3. Storage on Spider

Tip

Spider is meant for processing of big data, thus it supports several storage backends. In this page you will learn:

  • which internal and external storage systems we support
  • best practices to manage your data

3.1. Internal storage

3.1.1. Transfers within Spider

To transfer data between directories located within Spider we advise you to use the unix commands cp and rsync. Other options may be available, but these are currently not supported by us.

Help on these commands can be found by (i) typing man cp or man rsync on the command line after logging into the system, or (ii) by contacting our helpdesk.

3.1.2. Spider filesystems

3.1.2.1. Using Home

Spider provides to each user with a globally mounted home directory that is listed as /home/[USERNAME]. This directory is accessible from all nodes. This is also the directory that you as a user will find yourself in upon first login into this system. The data stored in the home folder will remain available for the duration of your project.

3.1.2.2. Using scratch

Each of Spider worker nodes has a large scratch area on local SSD. These scratch directories enable particularly efficient data I/O for large data processing pipelines that can be split up into many parallel independent jobs.

Please note that you should only use the scratch space to temporarily store and process data for the duration of the submitted job. The scratch space is cleaned regularly in an automatic fashion and hence can not used for long term storage.

3.1.2.3. Using project spaces

Similarly to home folders Spider’s project spaces are also available on all worked nodes, the following paths are available on your Spider UI:

  • /project/[Project Name]/Data
  • /project/[Project Name]/Public
  • /project/[Project Name]/Share
  • /project/[Project Name]/Software

This allows you to easily access your software, data and output from the worker nodes from the project spaces. See below for an example of a command that could be executed from a script on a worker node:

sh /project/[Project Name]/Software/[script].sh /project/[Project Name]/Data/[input file(s)] /home/[USER]/[output]

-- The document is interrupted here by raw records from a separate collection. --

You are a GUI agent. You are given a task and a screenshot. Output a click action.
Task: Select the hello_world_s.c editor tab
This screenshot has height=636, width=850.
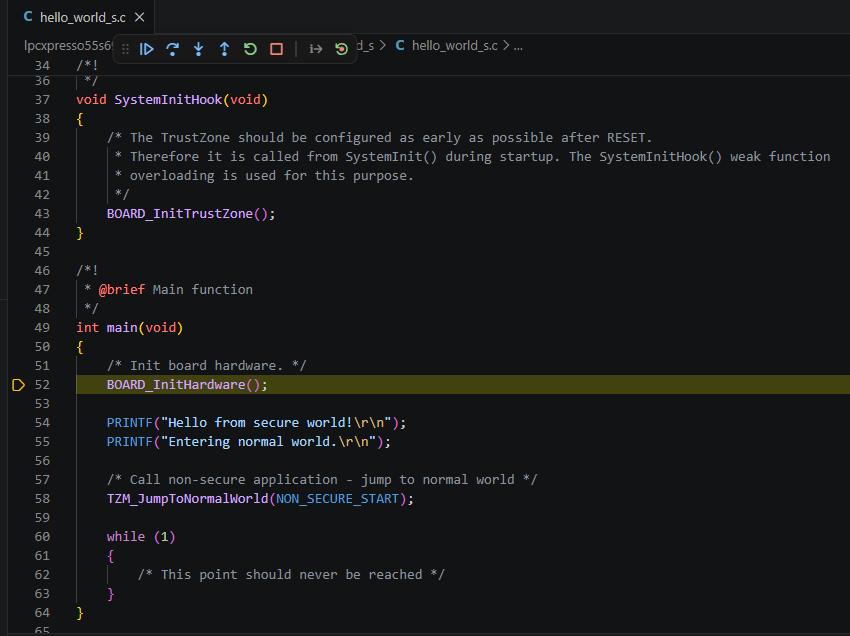point(80,16)
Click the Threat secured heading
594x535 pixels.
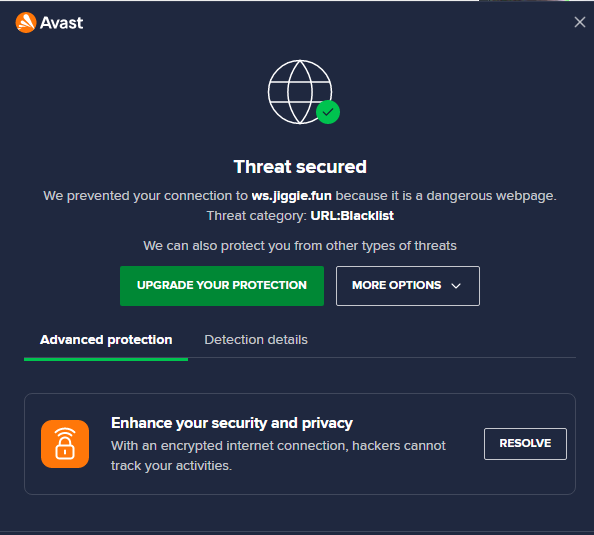pyautogui.click(x=300, y=167)
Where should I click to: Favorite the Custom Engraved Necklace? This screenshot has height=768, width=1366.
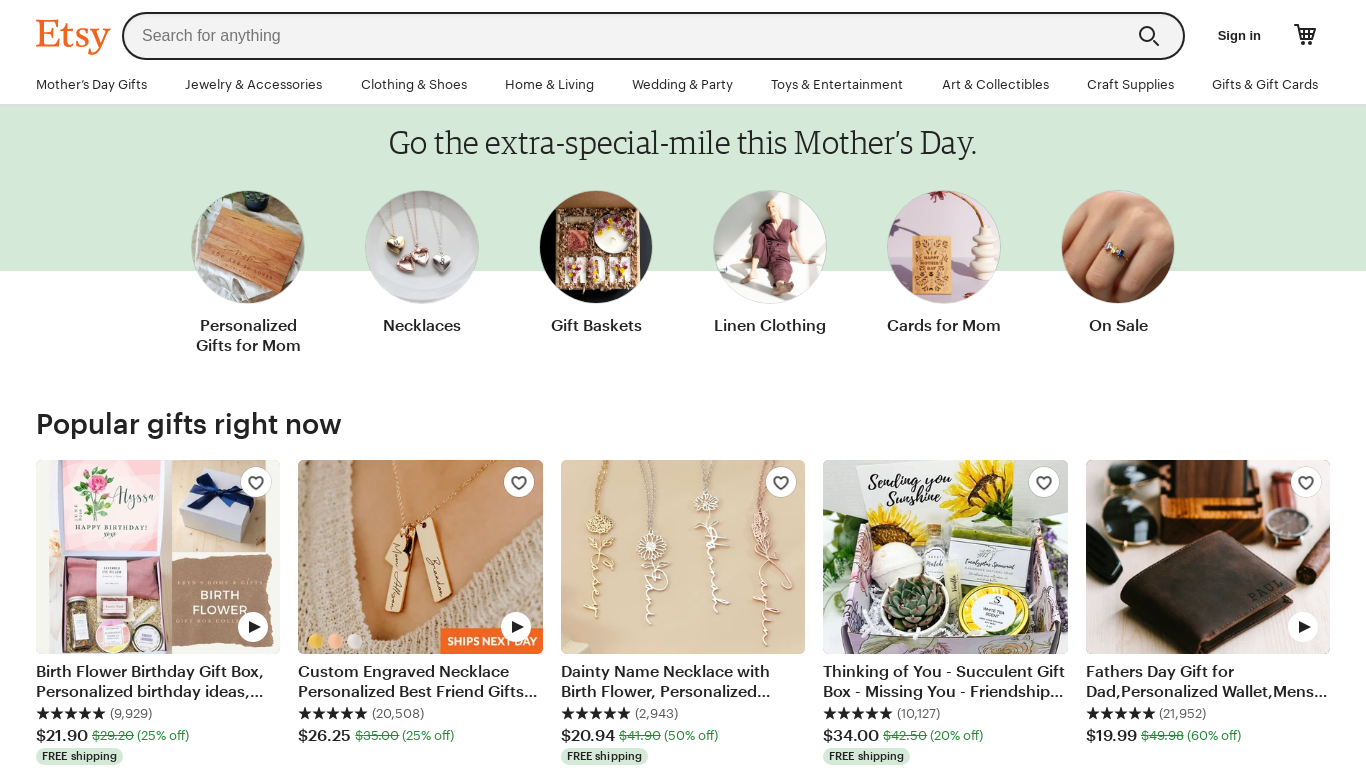pyautogui.click(x=518, y=483)
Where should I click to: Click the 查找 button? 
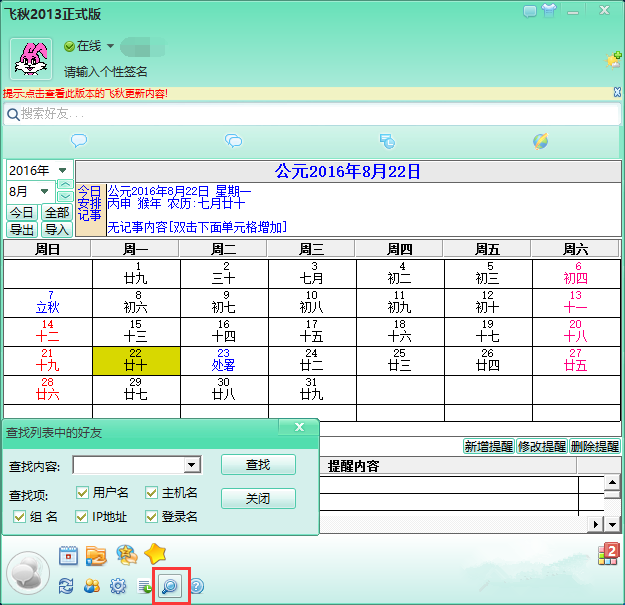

3.1.2.4. Using scientific catalogs

Scientific catalogs allow for you to share software and data repositories accross projects. For example if you would like to share a large biobank of data with other research projects you could request access to upload to the scientific catalogue. Then it will be accessible from the worker nodes similarly to the /home and /project folders.

To request access to add a shared catalogue please reachout to our helpdesk.

3.2. External storage

3.2.1. Transfers from own system

If you are logged in as a user on Spider then we support scp, rsync, curl or wget to transfer data between Spider and your own Unix-based system. Other options may be available, but these are currently not supported by us.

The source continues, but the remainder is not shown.